Names — such as Deputy Defense Secretary Ashton Carter, former Pentagon policy chief Michèle Flournoy, Sen. John Kerry (D-Mass.) and former Republican Sen. Chuck Hagel — have all been floated as potential candidates for the Pentagon’s top post. But defense experts believe the best way ahead for the Pentagon, which is facing $500 billion in budget cuts in the next decade, is consistent leadership at the top.

That would mean Panetta — who has been the Defense Department’s most vocal champion against these cuts — sticking around until the sequestration situation is figured out and as new commanders rotate in at some of the combatant commands.

“You can’t just bring somebody in and expect them to be up to speed in a couple of weeks,” said Arnold Punaro, a retired Marine major general, former Senate Armed Services Committee staffer and current member of the Pentagon’s Defense Business Board.

Panetta has credibility within the military and in Congress and oversaw the development of a new defense strategy, which was released this year.

Sequestration would affect the Pentagon’s five-year spending plan, which is in development. Other looming national security issues include the drawdown of troops in Afghanistan, a civil war in Syria, the killing of the U.S. ambassador to Libya and Iran’s continued stockpiling of nuclear material.

These factors, Punaro said, are why a change in top leadership could be difficult in the coming months.

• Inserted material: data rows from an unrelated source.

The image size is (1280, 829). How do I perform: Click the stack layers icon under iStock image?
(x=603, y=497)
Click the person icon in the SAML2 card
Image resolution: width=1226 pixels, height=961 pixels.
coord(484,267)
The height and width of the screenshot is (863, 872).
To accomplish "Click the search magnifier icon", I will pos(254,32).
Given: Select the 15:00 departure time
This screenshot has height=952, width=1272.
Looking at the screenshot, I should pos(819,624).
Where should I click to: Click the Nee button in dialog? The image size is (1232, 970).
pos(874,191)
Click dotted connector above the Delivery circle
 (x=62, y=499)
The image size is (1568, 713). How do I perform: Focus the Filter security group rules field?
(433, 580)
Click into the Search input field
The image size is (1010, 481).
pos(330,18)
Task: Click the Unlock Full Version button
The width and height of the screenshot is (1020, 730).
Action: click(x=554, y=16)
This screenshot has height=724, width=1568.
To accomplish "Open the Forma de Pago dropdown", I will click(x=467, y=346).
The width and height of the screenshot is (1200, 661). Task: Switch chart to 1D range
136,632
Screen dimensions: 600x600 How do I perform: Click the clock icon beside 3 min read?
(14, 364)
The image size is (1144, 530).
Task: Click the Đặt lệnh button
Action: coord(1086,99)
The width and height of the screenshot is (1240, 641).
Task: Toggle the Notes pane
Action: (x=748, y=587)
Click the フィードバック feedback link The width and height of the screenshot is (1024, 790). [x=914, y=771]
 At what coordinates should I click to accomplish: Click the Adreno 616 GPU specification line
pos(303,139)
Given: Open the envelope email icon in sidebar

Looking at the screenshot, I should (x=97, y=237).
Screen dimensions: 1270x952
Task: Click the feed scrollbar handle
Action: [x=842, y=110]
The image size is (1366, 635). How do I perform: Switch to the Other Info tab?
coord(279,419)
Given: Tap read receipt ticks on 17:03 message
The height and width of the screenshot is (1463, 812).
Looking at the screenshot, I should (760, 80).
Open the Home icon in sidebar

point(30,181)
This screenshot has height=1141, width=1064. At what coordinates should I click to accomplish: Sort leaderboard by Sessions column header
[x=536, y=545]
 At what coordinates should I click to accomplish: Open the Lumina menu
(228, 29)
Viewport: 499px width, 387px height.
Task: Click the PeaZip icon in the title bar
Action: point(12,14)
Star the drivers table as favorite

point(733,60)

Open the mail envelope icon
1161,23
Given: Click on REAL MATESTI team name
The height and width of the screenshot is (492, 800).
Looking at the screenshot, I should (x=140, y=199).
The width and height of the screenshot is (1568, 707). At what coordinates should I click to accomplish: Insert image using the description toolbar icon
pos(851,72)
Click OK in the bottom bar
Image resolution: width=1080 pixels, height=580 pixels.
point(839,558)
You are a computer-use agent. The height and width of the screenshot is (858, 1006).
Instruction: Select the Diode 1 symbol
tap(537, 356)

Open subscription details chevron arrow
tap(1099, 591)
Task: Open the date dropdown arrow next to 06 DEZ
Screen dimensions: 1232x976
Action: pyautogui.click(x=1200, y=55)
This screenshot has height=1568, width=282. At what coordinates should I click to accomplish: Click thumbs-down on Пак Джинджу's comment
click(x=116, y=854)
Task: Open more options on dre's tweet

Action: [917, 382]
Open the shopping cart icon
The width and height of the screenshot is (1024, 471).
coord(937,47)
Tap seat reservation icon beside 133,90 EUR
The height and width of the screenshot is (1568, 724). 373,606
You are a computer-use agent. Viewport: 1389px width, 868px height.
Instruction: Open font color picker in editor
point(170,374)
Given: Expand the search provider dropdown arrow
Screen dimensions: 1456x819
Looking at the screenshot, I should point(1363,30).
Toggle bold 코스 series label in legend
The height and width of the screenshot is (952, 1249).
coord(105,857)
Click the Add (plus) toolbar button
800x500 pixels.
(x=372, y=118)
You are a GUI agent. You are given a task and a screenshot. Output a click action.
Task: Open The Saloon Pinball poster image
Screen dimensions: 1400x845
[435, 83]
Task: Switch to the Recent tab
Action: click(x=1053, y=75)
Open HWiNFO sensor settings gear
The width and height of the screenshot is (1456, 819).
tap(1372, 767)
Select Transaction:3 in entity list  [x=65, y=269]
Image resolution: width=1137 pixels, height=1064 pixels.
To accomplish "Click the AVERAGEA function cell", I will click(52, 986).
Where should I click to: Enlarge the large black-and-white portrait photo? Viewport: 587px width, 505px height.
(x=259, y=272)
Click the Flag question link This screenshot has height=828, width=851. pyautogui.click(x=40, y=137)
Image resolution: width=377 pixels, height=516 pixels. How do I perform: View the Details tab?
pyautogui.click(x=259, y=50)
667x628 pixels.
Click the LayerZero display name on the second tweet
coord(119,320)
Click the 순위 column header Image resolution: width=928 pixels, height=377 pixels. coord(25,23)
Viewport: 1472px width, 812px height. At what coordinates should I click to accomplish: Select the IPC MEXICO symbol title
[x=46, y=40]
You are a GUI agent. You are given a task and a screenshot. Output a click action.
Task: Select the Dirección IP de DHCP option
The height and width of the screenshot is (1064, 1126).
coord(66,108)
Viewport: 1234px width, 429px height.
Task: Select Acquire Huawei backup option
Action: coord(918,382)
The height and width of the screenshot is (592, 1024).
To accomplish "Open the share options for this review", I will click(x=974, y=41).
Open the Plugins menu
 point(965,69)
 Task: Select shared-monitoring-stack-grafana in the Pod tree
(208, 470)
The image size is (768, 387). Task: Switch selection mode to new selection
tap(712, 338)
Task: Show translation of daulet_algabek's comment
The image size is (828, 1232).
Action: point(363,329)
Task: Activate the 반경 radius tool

“When you’re in a sea state of five and 30-foot waves are breaking over the ship and you’re heading into the perfect storm, that’s not when you basically tell the helmsman and the captain of the ship, ‘Why don’t you retire … and try to parachute a new helmsman and captain [onto the] ship?’” Punaro said.

“Secretary Panetta certainly has earned a well-deserved opportunity to get back to his California home full time, but hopefully, as the great public servant that he is, he’d be willing to stay at the helm of the ship and get it through the perfect storm … until we get from a typhoon sea state back to calm waters,” Punaro said.

Pentagon Press Secretary George Little said Panetta is focused on the mission at hand.

“There’s always a temptation shortly after an election to engage in what I call ‘Washington parlor games’ and to speculate about personnel changes that may or may not occur in the future,” he said during a Nov. 8 press briefing. “Secretary Panetta is focused squarely on his job today. He’s focused on the missions of the Department of Defense, and he’s not focused on his personal future.”